At least we have a Krispy Kreme now. Whether or not I’ll ever be able to go through a drive-thru here is probably not going to happen. The idea of driving again with another instructor seems ridiculous. I’d love to be able to drive but with crazy roads and rules I don’t comprehend after 10 months of lessons, I just don’t know anymore.

Sunday, February 17, 2013

When I Get A Job

I really should update on what’s been going on with me lately. Last week I was able to try out for three different teaching positions, which is a huge accomplishments when I sat here for over a year and a half without so much as an offer to be a support assistant.

On Monday I went to a Secondary School to work with some kids who may need me any time between now and April until the end of the term. After I spent the day there, I high-tailed it to do an interview and 15 minute lesson at a college where I applied to teach English (basically freshman English for those of us who hail from America.) Then on Thursday I was able to do a 30 minute try-out lesson at a Primary School.

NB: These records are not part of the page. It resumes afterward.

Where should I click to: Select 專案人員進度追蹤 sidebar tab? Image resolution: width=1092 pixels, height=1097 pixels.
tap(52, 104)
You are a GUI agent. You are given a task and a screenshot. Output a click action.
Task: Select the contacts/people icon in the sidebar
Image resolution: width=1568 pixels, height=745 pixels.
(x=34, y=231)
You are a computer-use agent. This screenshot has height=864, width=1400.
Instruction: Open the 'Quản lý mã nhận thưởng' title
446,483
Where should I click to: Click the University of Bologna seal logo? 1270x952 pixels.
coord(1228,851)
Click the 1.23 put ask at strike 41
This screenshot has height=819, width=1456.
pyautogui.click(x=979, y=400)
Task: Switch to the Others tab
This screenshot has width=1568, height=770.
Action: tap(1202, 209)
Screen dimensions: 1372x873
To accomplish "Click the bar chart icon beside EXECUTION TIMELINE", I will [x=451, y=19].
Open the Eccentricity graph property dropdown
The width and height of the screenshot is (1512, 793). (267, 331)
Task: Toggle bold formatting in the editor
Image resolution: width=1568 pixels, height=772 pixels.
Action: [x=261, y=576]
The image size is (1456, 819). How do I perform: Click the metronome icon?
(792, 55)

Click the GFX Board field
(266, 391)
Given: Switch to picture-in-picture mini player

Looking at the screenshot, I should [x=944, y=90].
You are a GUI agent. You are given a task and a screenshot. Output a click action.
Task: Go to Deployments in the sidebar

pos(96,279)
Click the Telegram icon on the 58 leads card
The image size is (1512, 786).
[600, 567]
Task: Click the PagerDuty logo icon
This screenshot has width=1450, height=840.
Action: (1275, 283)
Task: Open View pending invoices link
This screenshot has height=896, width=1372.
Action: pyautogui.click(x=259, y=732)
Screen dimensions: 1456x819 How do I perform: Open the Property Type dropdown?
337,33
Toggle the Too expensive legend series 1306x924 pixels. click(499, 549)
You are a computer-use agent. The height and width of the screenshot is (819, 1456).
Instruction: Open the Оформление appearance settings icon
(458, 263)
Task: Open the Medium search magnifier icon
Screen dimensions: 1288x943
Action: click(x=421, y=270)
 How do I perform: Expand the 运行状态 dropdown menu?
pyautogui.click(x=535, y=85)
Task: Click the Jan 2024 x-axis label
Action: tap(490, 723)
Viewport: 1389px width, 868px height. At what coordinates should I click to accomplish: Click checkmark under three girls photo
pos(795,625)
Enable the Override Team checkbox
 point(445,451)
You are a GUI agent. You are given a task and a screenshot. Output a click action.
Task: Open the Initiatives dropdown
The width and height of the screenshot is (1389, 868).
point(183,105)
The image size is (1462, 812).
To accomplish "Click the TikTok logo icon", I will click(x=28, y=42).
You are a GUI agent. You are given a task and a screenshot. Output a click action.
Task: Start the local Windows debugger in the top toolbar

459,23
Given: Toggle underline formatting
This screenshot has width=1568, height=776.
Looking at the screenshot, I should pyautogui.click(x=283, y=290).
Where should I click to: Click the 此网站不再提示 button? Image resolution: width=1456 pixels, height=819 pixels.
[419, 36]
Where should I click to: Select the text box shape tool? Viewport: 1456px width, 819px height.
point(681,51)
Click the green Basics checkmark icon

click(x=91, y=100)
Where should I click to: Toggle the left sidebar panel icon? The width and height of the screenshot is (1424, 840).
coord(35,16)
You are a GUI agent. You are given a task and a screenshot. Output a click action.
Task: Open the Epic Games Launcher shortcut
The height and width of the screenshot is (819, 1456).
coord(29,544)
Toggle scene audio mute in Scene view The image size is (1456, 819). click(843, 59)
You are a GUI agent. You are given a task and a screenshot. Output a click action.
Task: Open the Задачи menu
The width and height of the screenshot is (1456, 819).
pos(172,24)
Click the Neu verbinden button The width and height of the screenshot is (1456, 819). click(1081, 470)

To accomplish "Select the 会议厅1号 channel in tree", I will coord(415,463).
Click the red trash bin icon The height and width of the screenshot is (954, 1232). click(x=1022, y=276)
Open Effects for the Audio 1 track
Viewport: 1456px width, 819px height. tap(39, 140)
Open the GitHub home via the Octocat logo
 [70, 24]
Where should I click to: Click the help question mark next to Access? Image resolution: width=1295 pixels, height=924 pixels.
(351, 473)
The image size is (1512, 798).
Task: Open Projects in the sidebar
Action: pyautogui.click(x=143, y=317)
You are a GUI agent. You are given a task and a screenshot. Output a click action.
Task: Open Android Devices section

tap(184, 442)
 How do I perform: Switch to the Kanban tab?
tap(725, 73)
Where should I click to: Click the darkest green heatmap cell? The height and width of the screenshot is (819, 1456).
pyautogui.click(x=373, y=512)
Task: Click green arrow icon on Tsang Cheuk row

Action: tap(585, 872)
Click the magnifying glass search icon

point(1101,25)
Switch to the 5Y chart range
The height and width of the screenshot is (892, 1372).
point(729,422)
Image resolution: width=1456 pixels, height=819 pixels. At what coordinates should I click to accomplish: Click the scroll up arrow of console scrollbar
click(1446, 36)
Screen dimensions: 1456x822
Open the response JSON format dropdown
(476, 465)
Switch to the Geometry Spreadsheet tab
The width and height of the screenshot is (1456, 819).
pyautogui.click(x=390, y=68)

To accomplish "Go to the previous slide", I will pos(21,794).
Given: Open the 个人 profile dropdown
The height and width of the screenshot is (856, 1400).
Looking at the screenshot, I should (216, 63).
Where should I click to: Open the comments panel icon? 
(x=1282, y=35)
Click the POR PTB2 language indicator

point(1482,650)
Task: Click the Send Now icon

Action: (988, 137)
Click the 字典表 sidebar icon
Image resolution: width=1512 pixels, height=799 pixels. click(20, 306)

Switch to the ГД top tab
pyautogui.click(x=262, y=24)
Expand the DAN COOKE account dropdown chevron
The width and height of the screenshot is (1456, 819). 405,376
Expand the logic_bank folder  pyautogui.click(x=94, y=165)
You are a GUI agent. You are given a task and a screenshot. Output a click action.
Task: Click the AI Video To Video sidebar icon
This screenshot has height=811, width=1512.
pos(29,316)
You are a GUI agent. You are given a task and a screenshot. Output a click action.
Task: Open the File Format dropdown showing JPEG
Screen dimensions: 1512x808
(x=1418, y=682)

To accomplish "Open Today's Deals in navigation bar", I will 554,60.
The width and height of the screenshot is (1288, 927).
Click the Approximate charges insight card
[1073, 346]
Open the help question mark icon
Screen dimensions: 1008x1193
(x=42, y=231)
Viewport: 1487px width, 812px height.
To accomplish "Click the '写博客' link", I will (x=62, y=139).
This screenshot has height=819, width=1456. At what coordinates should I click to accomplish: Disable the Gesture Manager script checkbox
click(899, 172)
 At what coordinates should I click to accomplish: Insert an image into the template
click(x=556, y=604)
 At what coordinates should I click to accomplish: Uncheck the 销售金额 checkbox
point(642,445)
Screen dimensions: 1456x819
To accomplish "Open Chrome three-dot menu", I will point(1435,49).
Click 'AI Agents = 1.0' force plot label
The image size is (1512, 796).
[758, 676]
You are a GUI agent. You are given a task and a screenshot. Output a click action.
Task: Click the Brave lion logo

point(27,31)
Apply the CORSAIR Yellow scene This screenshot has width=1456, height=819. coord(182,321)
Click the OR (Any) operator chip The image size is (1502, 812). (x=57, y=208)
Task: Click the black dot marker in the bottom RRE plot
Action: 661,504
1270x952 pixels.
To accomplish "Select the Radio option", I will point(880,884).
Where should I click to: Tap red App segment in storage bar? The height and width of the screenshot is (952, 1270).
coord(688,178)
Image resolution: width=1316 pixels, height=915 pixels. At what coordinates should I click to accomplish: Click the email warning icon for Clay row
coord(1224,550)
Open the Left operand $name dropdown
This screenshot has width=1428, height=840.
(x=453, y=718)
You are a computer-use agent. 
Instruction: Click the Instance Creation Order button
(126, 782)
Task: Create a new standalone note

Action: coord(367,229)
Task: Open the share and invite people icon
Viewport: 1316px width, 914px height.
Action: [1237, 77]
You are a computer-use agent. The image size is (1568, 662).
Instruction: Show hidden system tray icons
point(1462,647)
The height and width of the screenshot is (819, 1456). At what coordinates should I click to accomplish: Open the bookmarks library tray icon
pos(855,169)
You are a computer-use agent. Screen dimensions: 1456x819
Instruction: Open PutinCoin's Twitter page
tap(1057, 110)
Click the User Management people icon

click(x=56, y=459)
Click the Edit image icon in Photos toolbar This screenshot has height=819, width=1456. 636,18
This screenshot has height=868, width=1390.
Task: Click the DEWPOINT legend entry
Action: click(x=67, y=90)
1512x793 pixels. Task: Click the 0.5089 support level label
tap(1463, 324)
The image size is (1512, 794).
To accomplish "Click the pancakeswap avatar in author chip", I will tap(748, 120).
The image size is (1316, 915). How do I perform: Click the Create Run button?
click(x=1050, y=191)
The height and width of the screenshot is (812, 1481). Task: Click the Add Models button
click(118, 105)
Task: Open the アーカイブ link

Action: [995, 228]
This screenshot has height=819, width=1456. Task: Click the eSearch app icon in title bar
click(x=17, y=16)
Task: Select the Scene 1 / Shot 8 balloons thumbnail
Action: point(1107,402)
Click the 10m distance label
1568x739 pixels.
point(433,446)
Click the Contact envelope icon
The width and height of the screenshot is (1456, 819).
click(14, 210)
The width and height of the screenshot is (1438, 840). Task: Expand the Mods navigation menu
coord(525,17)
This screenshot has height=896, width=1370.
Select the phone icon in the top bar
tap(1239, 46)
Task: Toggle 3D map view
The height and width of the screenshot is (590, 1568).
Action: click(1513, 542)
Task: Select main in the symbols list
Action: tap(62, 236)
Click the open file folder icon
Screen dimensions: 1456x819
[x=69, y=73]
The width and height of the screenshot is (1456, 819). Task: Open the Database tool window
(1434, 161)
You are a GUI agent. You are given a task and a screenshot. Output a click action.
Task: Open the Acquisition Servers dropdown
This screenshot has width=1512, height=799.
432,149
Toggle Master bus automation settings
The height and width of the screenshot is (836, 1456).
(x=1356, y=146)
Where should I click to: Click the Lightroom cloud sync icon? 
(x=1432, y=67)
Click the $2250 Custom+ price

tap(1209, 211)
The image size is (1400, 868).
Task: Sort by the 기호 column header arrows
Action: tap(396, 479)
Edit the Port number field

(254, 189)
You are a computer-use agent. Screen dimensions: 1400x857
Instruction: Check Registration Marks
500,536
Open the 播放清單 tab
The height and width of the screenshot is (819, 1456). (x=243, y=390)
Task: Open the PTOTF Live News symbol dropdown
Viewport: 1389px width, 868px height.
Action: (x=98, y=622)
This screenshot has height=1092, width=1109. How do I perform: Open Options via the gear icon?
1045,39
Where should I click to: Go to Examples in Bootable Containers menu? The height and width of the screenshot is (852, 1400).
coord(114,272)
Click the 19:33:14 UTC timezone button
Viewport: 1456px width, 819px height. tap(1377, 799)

Any of these jobs would be great to have but the Primary School is closer so it would be nice to have a short commute. I’ve taught college English before (in fact, that was my last teaching position I had in Florida) so that is a really nice opportunity too. The Secondary School is a bit out of the way, but I figured out the bus by the time I left the afternoon of my initial try-out day. Again, any of these would be a welcome relief since I am so ready to not be in the house every day.

Of course, I have my projects I want to keep working on, and the Secondary School position isn’t 5 days a week, so I would have time to continue doing my work at home as well. It’s just such a nice relief to not have to be glued to Twitter all day just because I have nothing better to do.

It’s a weird thing, being alone all day. The more use to it you get, the more you forget that there’s a whole world going on outside that you could be a part of. I try to convince myself that I don’t mind it, but once I start going into schools, I remember how good it feels to use my day productively. I like helping kids. I like being out in the fresh air. I like feeling useful.

I also like being able to have money and I’ve made a list of things I plan on getting once I finally have another job lined up:

  • A car
  • Insurance for the car
  • DAB for the car
  • TomTom for the car
  • Makeup from Avon
  • Dresses
  • Nice skincare products from ProActiv, Lush, LancĂ´me, etc.
  • Girlie DVDs such as Gone with the Wind, Dirty Dancing, Mean Girls, Ten Things I Hate About You, Heathers, Clueless, Carrie, The Twilight Saga (I know, I know! I even got the soundtracks on Zune player today.)
  • Go to teaching workshops- Read, Write Inc., etc.

Of course, books are on the list too, but I have a handful of them (at least) on my Currently Reading list as is. I will try to update Unfinished Book Reviews on Wednesday and Friday too. I always feel bad when I miss those posts because I have opinions on what I’m reading that I should be posting.

Besides, if I’m working, I’ll have less time to read anything outside of school. I’ll use that money to take Steve out to dinner, and to buy my parents biscuits in cute, British souvenir tins instead.

Wish me luck! (Again.) Jobs and a career are so much nicer and rewarding than watching daytime telly all week.

Monday, February 4, 2013

Farm livin' is the life for me.

We made our way back to Beamish on Saturday. This was our third visit but we hadn’t been down there since January of last year. I was really excited to use my new camera too (as you can see from my slideshow.) It is such a nice change of pace to be able to roam around the countryside, looking at farm animals, and feeling like you’re experience the good old days of English life. Certainly beats fighting crowds in a shopping mall.